Mark Murphy reviews The Jaguars That Prowl Our Dreams – Mary Mackey

JAGUARS_cvr-F-REVThe Jaguars That Prowl Our Dreams Mary Mackey
Marsh Hawk Press

Mary Mackey not only maintains a passionate and lyrical tone throughout her New and Selected Poems (which is a pleasure to read) but refreshingly achieves it without the use of a single comma or full stop. At times joyful and gloomy/even despairing, but most of all inspiring and aspiring, this is the authentic story of a life lived to the absolute maximum. As a lifelong feminist sympathizer and eco-sympathizer myself, I could not have been more pleased than to see these issues being tackled head-on with such grace, outrage and ardent awareness. The more I read, the more I liked it, and the more I identified with her lamentations, and celebrations… ‘your lips move/like wings/across the breasts/of the hills…’ Both light and dark, heavy and weightless, the easy tonality is at once arresting and compelling as we commune with the Amazon’s tribal ghosts…

lost upriver   forever
lost in the burning world

of the ever-diminishing rainforest. A painful and powerful testament to ‘the folly of man,’ speeding headlong towards environmental ruin… ‘soon only the oldest of us could remember/the world before the great extinction…’ However, by no means preachy, these poems are jewels of compassion… ‘look how quickly/we can fall/into darkness…’ Again, there is both delight and disappointment at the tender heart of her poetry…

we are two birds
gliding through an empty sky
lost   uncertain
filled with unreasonable joy

There is also laughter and hope here. Despite separation and betrayal, despite deforestation and war, and even genocide, the human spirit might yet prevail…

all night long
and new-born babies
dream of nothing
but samba
even the dead
into the ground
and samba
back out
empty spaces
where the
goes on doing
its own
samba forever

This is brave and vibrant poetry, not only addressing gender and ecological issues but the nature of love (and other major disasters) as well as the idea of infinity which she admits with her wry humour still intact… ‘is impossible to grasp even over a plate of fried potatoes.’ More seriously, she declares… ‘when there are an infinite number of worlds anything can happen.’ Speaking of ‘Cyntherea’ (goddess and guardian of the deep) she delivers perhaps the most heartfelt plea in the whole book…

She has picked the brains
of all the philosophers who ever drowned
looking for the causes of human folly…

and then…

We stand on your beaches
calling you up
but you no longer appear…

as if to remind us of our selfish and deliberate disregard for the entire marine environment. We can only speculate how Cyntherea will reek her revenge and how it all might end. Likening her own passion to an earthquake, she confidently writes… ‘I would destroy everything/for you.’ And then, revealing her devotion to Mother Nature once again, she ironically sets out her stall declaring… ‘by nightfall/we will have cleared this land/of everything alive/and begun to feast/on each other.’ Nevertheless, her humanity is our guiding light throughout… ‘above this tangled canopy of doomed trees/the clouds are writing desperately important messages…’ Moreover, there is an urgency and immediacy in her imagery as when she meets the last six surviving speakers of Arikapú, referring to herself and her lover as ‘thieves’ who had cut out their tongues… ‘our words harsh and incomprehensible/as the ringing of axes.’

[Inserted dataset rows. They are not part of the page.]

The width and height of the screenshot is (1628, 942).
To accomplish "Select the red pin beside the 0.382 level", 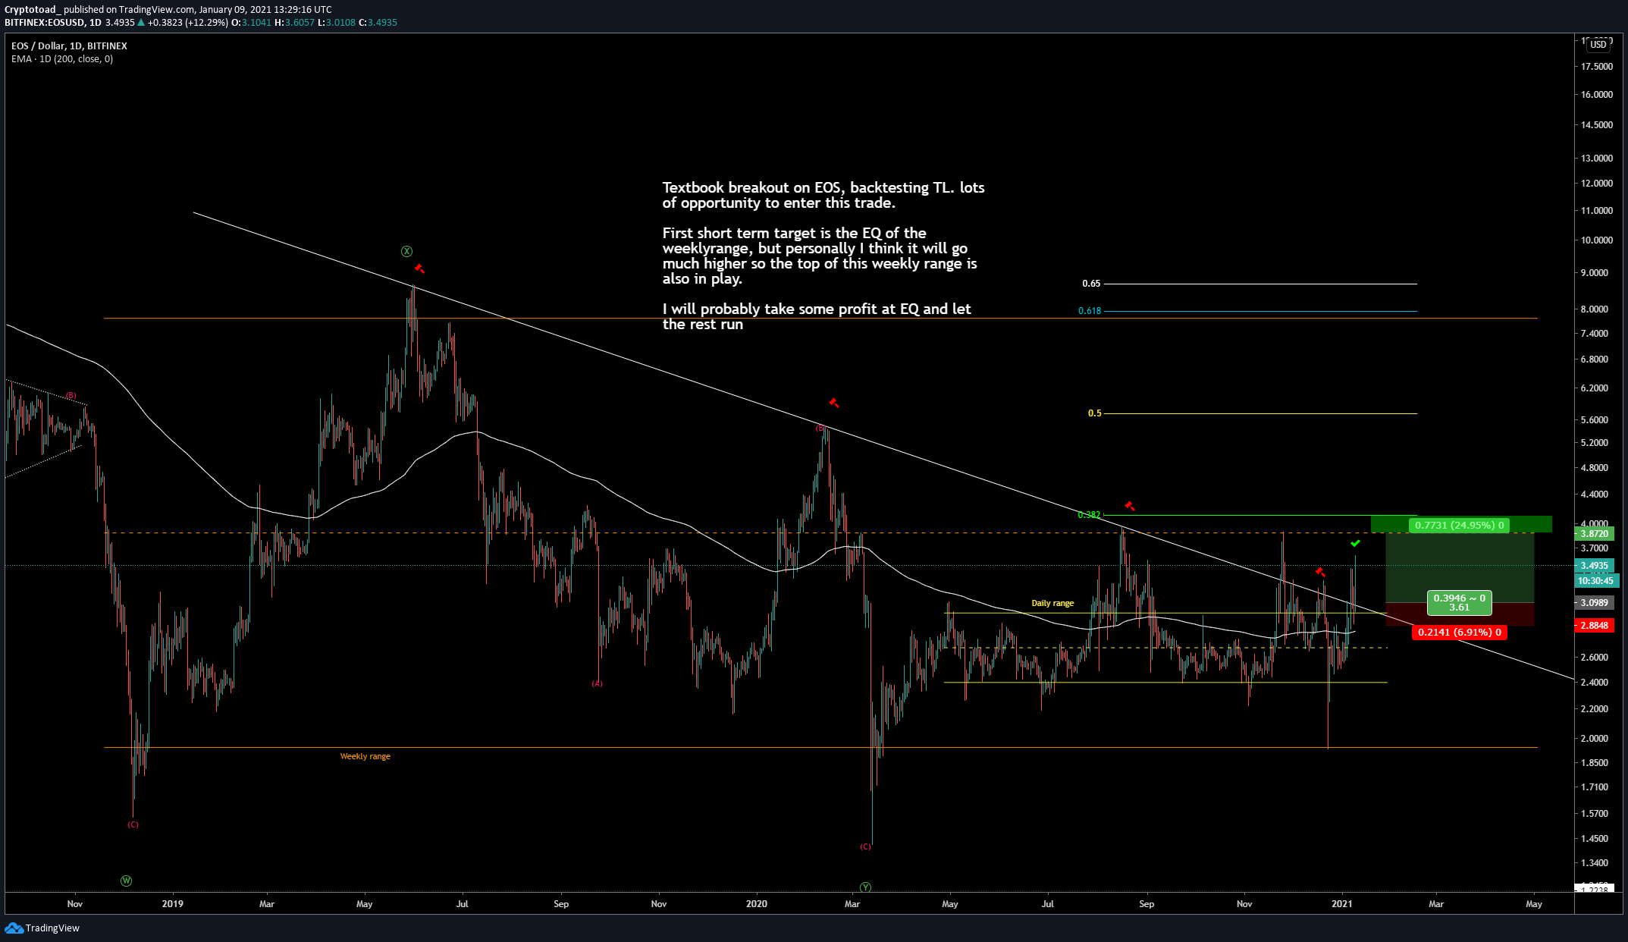I will (x=1130, y=506).
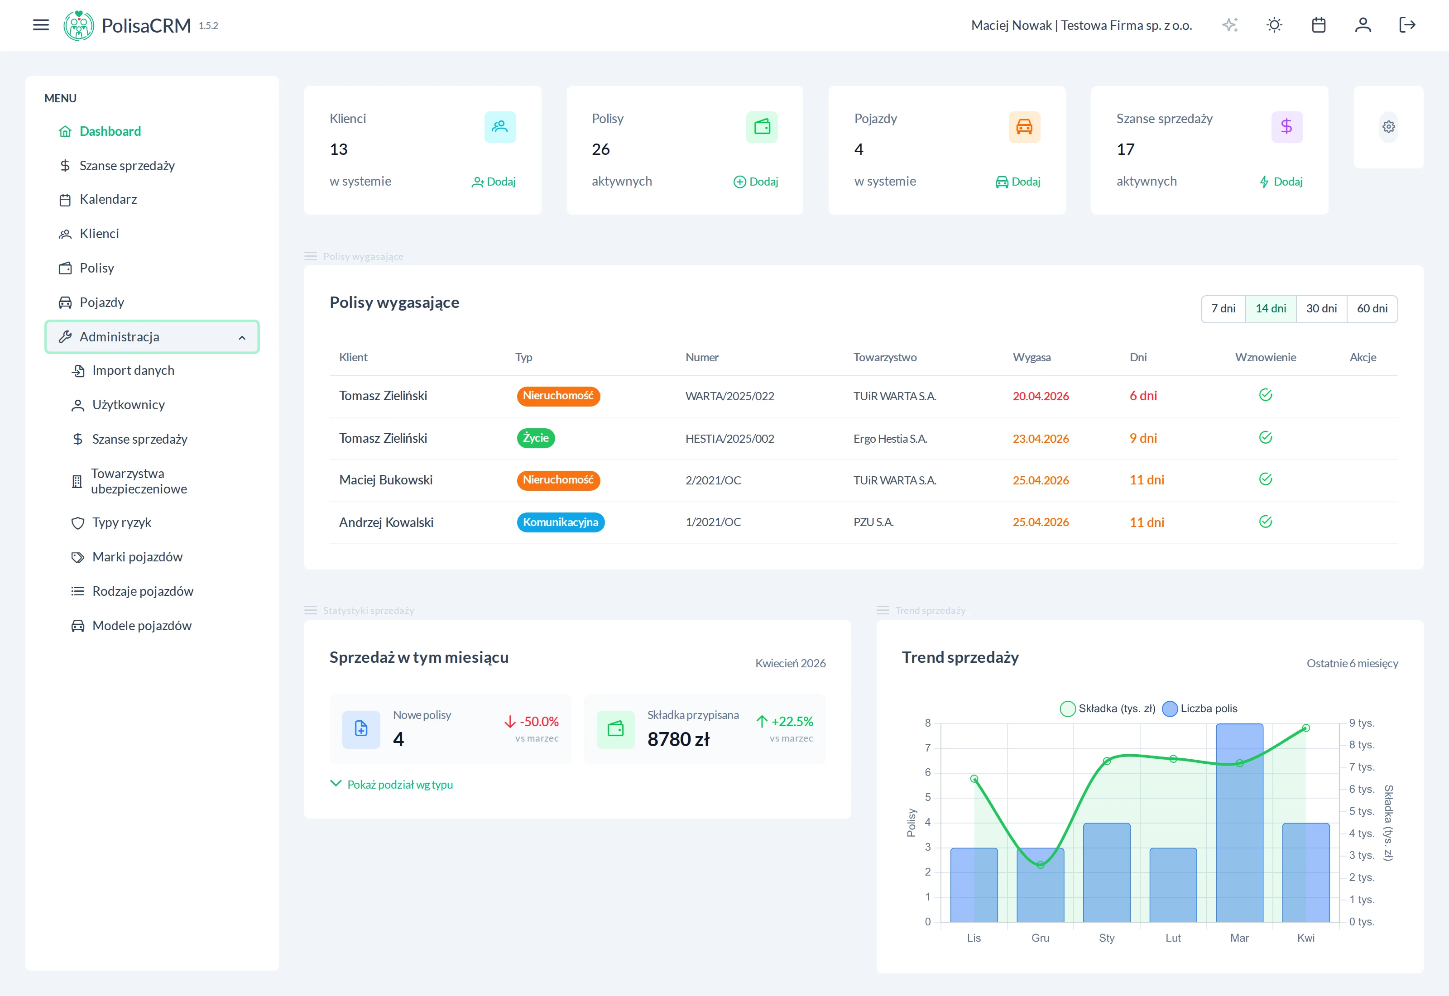
Task: Toggle Składka legend swatch in chart
Action: point(1067,708)
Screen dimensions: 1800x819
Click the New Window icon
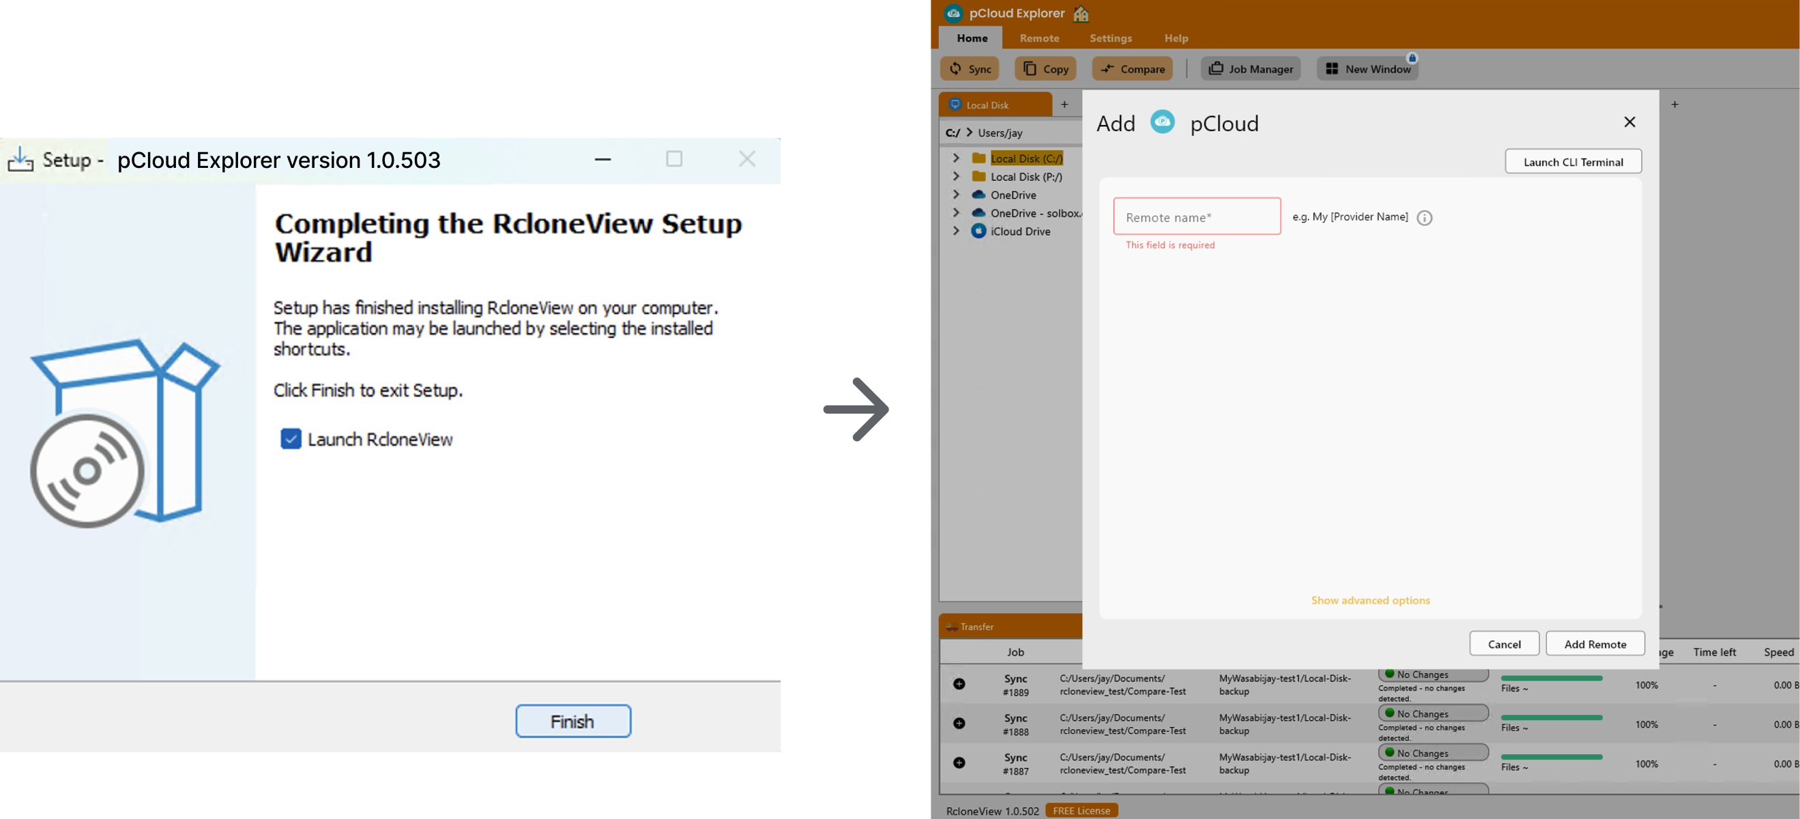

One can’t help but be impressed by her dynamic range, the fluidity of her lines and the strength of her convictions. If these poems hadn’t already been written, they would be waiting for someone to write them down, not only for us to enjoy but as a gift to future generations. Reading this poet for the first time is like imbibing an unexpected potion of milk and honey. Each sip tantalizing the taste buds, enticing you to read on until there’s nothing left except the desire for more. This is a book I will return to again and again for its wisdom, its humility and its irrepressible spirit. Read it and you will not be disappointed except for the fact that it must eventually end. I can’t recommend it enough.

Without poets like Mary Mackey our lives would be poorer indeed.
Mark A. Murphy is the editor of online journal, POETiCA REViEW. His poetry has appeared in over 250 magazines in print and online. He is the author of 6 full-length collections including The Ontological Constant due out in June, 2020 in a bi-lingual German/English edition from Moloko Print in Germany.